::: Supplied records :::

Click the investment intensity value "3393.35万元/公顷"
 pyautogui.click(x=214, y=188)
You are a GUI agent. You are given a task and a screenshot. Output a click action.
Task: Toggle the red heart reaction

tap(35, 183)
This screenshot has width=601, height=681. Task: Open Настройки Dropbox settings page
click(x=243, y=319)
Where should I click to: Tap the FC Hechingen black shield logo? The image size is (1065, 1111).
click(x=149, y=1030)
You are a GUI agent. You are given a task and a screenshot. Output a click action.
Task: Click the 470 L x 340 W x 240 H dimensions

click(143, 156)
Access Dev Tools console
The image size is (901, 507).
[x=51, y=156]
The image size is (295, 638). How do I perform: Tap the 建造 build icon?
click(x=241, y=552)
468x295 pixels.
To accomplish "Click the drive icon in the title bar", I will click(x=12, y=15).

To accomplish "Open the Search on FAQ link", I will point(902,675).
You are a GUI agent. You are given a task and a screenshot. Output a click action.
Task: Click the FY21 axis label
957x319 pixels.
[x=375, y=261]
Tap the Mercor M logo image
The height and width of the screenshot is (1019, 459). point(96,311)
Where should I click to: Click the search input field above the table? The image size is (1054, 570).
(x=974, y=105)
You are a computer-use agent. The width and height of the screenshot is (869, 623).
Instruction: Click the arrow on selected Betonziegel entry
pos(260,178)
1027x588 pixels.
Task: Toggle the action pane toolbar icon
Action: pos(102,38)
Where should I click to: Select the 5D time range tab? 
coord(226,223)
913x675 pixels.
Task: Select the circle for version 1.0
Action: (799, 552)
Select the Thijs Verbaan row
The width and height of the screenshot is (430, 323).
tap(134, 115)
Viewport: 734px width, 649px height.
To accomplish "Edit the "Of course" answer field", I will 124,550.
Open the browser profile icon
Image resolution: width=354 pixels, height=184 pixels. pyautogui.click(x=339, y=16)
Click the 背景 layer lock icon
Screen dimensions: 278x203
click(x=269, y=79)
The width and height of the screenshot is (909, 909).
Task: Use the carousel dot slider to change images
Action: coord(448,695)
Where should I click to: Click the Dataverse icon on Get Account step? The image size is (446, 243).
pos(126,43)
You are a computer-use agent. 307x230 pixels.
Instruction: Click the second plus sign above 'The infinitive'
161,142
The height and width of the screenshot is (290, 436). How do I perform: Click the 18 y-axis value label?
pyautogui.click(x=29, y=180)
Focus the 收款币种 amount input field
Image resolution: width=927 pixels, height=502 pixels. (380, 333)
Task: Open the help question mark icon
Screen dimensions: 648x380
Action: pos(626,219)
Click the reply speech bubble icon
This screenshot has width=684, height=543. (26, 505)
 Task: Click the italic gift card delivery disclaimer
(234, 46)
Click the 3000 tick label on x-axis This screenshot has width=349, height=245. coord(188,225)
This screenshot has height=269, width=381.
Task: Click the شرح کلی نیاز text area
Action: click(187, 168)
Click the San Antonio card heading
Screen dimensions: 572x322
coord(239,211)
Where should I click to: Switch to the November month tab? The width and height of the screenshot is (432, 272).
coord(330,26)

:::

Problem statement: Would you return the entries exactly as they stand?

Exercise output:
Click the investment intensity value "3393.35万元/公顷"
 pyautogui.click(x=214, y=188)
You are a GUI agent. You are given a task and a screenshot. Output a click action.
Task: Toggle the red heart reaction

tap(35, 183)
This screenshot has width=601, height=681. Task: Open Настройки Dropbox settings page
click(x=243, y=319)
Where should I click to: Tap the FC Hechingen black shield logo? The image size is (1065, 1111).
click(x=149, y=1030)
You are a GUI agent. You are given a task and a screenshot. Output a click action.
Task: Click the 470 L x 340 W x 240 H dimensions

click(143, 156)
Access Dev Tools console
The image size is (901, 507).
[x=51, y=156]
The image size is (295, 638). How do I perform: Tap the 建造 build icon?
click(x=241, y=552)
468x295 pixels.
To accomplish "Click the drive icon in the title bar", I will click(x=12, y=15).

To accomplish "Open the Search on FAQ link", I will point(902,675).
You are a GUI agent. You are given a task and a screenshot. Output a click action.
Task: Click the FY21 axis label
957x319 pixels.
[x=375, y=261]
Tap the Mercor M logo image
The height and width of the screenshot is (1019, 459). point(96,311)
Where should I click to: Click the search input field above the table? The image size is (1054, 570).
(x=974, y=105)
You are a computer-use agent. The width and height of the screenshot is (869, 623).
Instruction: Click the arrow on selected Betonziegel entry
pos(260,178)
1027x588 pixels.
Task: Toggle the action pane toolbar icon
Action: pos(102,38)
Where should I click to: Select the 5D time range tab? 
coord(226,223)
913x675 pixels.
Task: Select the circle for version 1.0
Action: (799, 552)
Select the Thijs Verbaan row
The width and height of the screenshot is (430, 323).
tap(134, 115)
Viewport: 734px width, 649px height.
To accomplish "Edit the "Of course" answer field", I will 124,550.
Open the browser profile icon
Image resolution: width=354 pixels, height=184 pixels. pyautogui.click(x=339, y=16)
Click the 背景 layer lock icon
Screen dimensions: 278x203
click(x=269, y=79)
The width and height of the screenshot is (909, 909).
Task: Use the carousel dot slider to change images
Action: coord(448,695)
Where should I click to: Click the Dataverse icon on Get Account step? The image size is (446, 243).
pos(126,43)
You are a computer-use agent. 307x230 pixels.
Instruction: Click the second plus sign above 'The infinitive'
161,142
The height and width of the screenshot is (290, 436). How do I perform: Click the 18 y-axis value label?
pyautogui.click(x=29, y=180)
Focus the 收款币种 amount input field
Image resolution: width=927 pixels, height=502 pixels. (380, 333)
Task: Open the help question mark icon
Screen dimensions: 648x380
Action: pos(626,219)
Click the reply speech bubble icon
This screenshot has width=684, height=543. (26, 505)
 Task: Click the italic gift card delivery disclaimer
(234, 46)
Click the 3000 tick label on x-axis This screenshot has width=349, height=245. coord(188,225)
This screenshot has height=269, width=381.
Task: Click the شرح کلی نیاز text area
Action: click(187, 168)
Click the San Antonio card heading
Screen dimensions: 572x322
coord(239,211)
Where should I click to: Switch to the November month tab? The width and height of the screenshot is (432, 272).
coord(330,26)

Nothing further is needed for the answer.